Fragmento proporcionado:
=======

Por cierto, haciéndose honor a sí mismo como personaje, su último tweet, pocos días antes de su muerte, ejemplifica uno de los rasgos distintivos de la "sociedad del espectáculo" tal como uno la está pensando estos días: la erosión de los límites entre actor y espectador. Escribió Nimoy  "A life is like a garden. Perfect moments can be had, but not preserved, except in memory. LLAP". LLAP: Long Live and Prosper, el saludo vulcaniano...

7 de diciembre de 2014

"La sal de la tierra"


El viernes, después de un verano en el que volvimos a frecuentar las salas de cine con acierto desigual lo que nos llevó a inhibirnos todo el otoño (por ejemplo, la ingeniosa y artificial Shirley o El secuestro de Houllebecq, sólo apta para los incondicionales del escritor francés como el que escribe), vencimos la pereza y el cansancio para ver La sal de la tierra, el documental de Win Wenders sobre la vida y la obra de Sebastiâo Salgado. Una vez más, como con El amigo americano, El estado de las cosas o incluso la celebrada Paris, Texas, la obra de Wenders le dejó a uno insatisfecho. Es una costumbre que hay que poner, evidentemente, en mi debe como espectador pero que no cesa de encontrar argumentos para reforzarse. Esta vez no fue una excepción pese a que se haya quedado menos corta que las anteriores y la decepción no ha podido cubrir por completo la obra.

De esta desigual pieza, retener el vigor del horror retratado por el brasileño en Etiopía durante la hambruna del 84 y en Ruanda durante los tiempos del genocidio, espléndidamente recogidos por el alemán, y el peso, todavía, de algunos clisés del pensamiento "progresista" como cuando, tras describir el contacto con una tribu amazónica, concluyen Wenders y los Salgado (padre e hijo, este último co-director de la película), que sus miembros viven en el "paraíso". Todo tan políticamente correcto que algo chirría cuando Sebastiâo explica que uno de los habitantes le ruega encarecidamente que le regale su cuchillo. Como cuando en Star Trek II: La ira de Khan el comandante Kirk desmonta argumentalmente la presunción de Dios de ser tal con su demoledora pregunta "¿Para qué quiere Dios una nave espacial?", este desafinado, que no es otro que el de la impostura del "buen salvaje" y la mistificación romántica del retorno a lo primigenio, se delata en la necesidad imperiosa de preguntarse "¿Quién necesita un cuchillo en el paraíso?".

=======

Tarea a realizar:
Según el fragmento sobre La sal de la tierra, ¿qué le ruega a Sebastiâo uno de los habitantes de la tribu amazónica? Responde con una sola frase, por favor.

Entradas del conjunto:
=======

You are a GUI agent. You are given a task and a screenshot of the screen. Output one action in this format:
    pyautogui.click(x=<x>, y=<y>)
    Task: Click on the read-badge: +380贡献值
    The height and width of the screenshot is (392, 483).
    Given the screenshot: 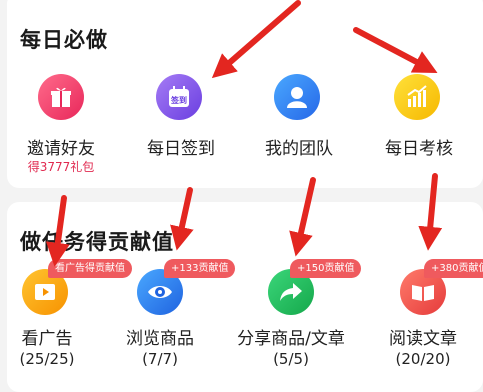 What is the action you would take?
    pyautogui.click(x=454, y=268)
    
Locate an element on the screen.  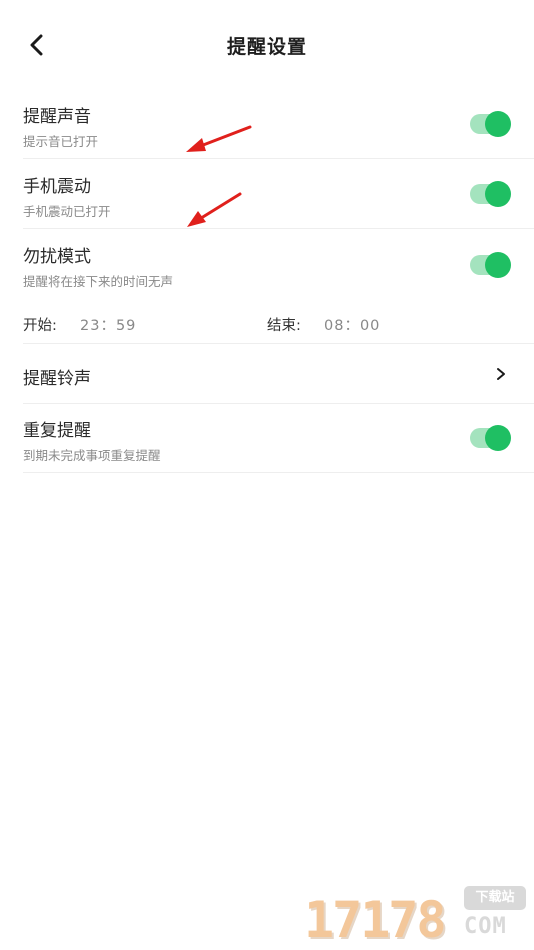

=======

Solución del ejercicio:
Le ruega encarecidamente que le regale su cuchillo.